Peat & Pearls: A Tribute to the Gulf's Pretty & Gritty

As I begin this post, I am revisiting personal pastimes of long, sticky drives down south with my family, and the changing smells from oak to native pine, to dewy marshes and mangroves. The Florida panhandle holds an abundance of my childhood memories. Winters were spent on my Grandparents' farm in Quincy, Florida, and I have raucous recollections of hopping hay bails, hunting for treasures in old barns, and slipping delicately through barbed wire fences to spook neighboring cows.

Whenever my parents had more vacation days and patience to spare, we hit the road to Apalachicola, Panama City, or Pensacola. As a child, the crisp white, sandy beaches and emerald hues of the Gulf were all I ever imagined heaven would be like.

My Grandparents' house and younger sister. :)

Despite the environmental setbacks of the Gulf in recent years, the resilience and perseverance of the people and coastlines there amazes me, which is why meeting someone like Terry Strickland is so special. His dedication to gathering people together in a meaningful, unique way to promote Gulf oysters has got me on the edge of my seat.

And so... I am aching for October 4-7th in Pensacola to come faster, but before that, there is a story to tell on how this came to be. Peat & Pearls is a highly anticipated week for celebrating the Gulf's most sensational farm-raised oysters, along with some of our favorite vices (think a scotch, a cigar, and a scene from Peaky Blinders). Everyone who grows an oyster, serves an oyster, or just plain loves an oyster should be there to join in a massive advocacy for the Gulf revolution.

Terry is the brainchild behind this, and so I was lucky enough to chase him down to share his personal journey and glean the inspiration behind Peat & Pearls. There's more, too. Below, Terry gives us a few highlights for the week that have some of us VERY OYSTERY EXCITED.

Source for this photo and cover: Steven Gray Photography

Virginia: Terry, may you share with us how your own life experiences contributed to your passion for starting Peat & Pearls?

Terry: I grew up on the Gulf Coast, so seafood has always been close to my heart. That said, I really didn't get invested in oysters professionally until after 2010. I'm a journalist by training and spent some years working in newspapers in the Midwest. After the oil spill, I moved back to my hometown of Pensacola, Florida, and began focusing on the working waterfronts of the Gulf Coast.

In my reporting, I spent a lot of time documenting the decline of wild oyster fisheries in traditional seafood communities like Bayou La Batre, Alabama, and Apalachicola, Florida. Those were tragic stories to tell, involving not only lost livelihoods, but an endangered way of life. At the same time I was reporting these stories, I was also hearing rumors of an oyster revival. This movement was fueled by new aquaculture techniques, but also by a quickening desire among Southern consumers to draw closer to the sources of their sustenance.

━━━━━━━━

* _Aim of the exercise_:
Reproduce the passage of the Peat & Pearls post between "Terry is the" and "VERY OYSTERY EXCITED.", inclusive, word for word. The listing has no role in any of this.

* _Source material_:
━━━━━━━━

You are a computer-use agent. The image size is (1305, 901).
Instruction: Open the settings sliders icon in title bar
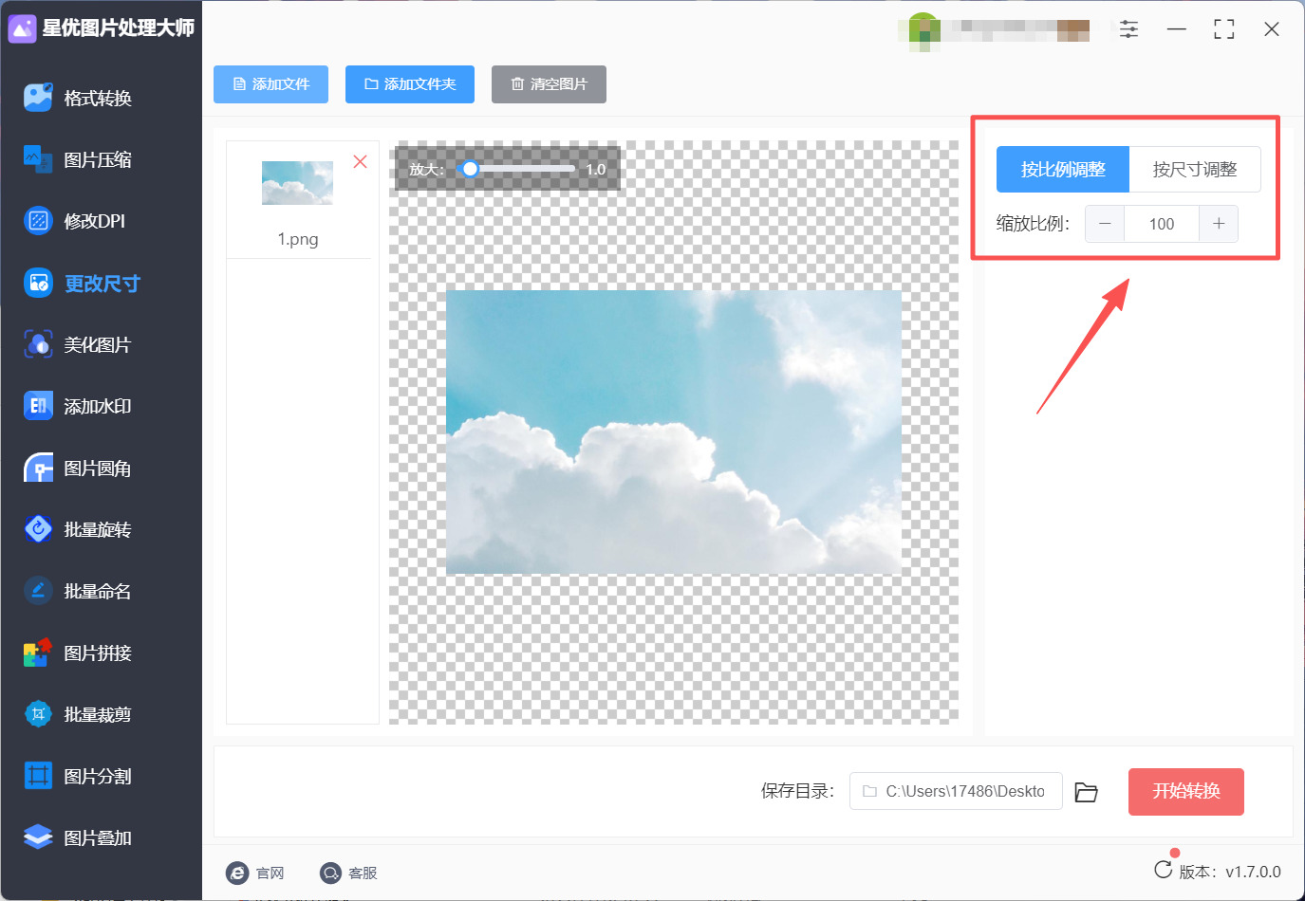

━━━━━━━━

* _Worked solution_:
Terry is the brainchild behind this, and so I was lucky enough to chase him down to share his personal journey and glean the inspiration behind Peat & Pearls. There's more, too. Below, Terry gives us a few highlights for the week that have some of us VERY OYSTERY EXCITED.